OBJECTIVE - Reproduce the text of every entry below word for word, leaving out the pictures.

LISTED ENTRIES -
○ ○ ○ ○ ○

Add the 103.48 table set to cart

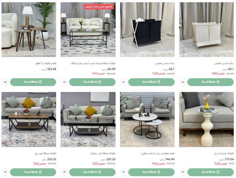[33, 82]
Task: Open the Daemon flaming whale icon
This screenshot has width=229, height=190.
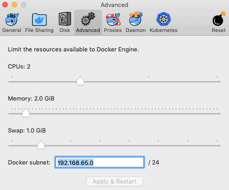Action: click(136, 19)
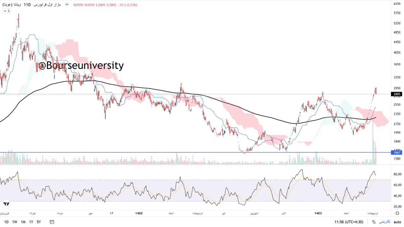The image size is (404, 227).
Task: Expand the collapsed indicators legend showing 3
Action: (x=6, y=11)
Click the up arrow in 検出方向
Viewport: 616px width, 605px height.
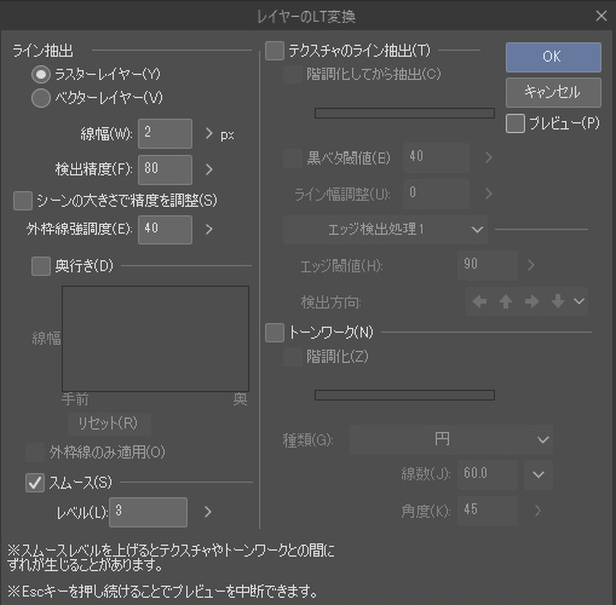coord(505,302)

○ ○ ○ ○ ○

CORRECT RESULT -
Add the 103.48 table set to cart

[33, 82]
Task: Open the Daemon flaming whale icon
This screenshot has width=229, height=190.
Action: click(136, 19)
The image size is (404, 227).
Task: Expand the collapsed indicators legend showing 3
Action: (x=6, y=11)
Click the up arrow in 検出方向
Viewport: 616px width, 605px height.
coord(505,302)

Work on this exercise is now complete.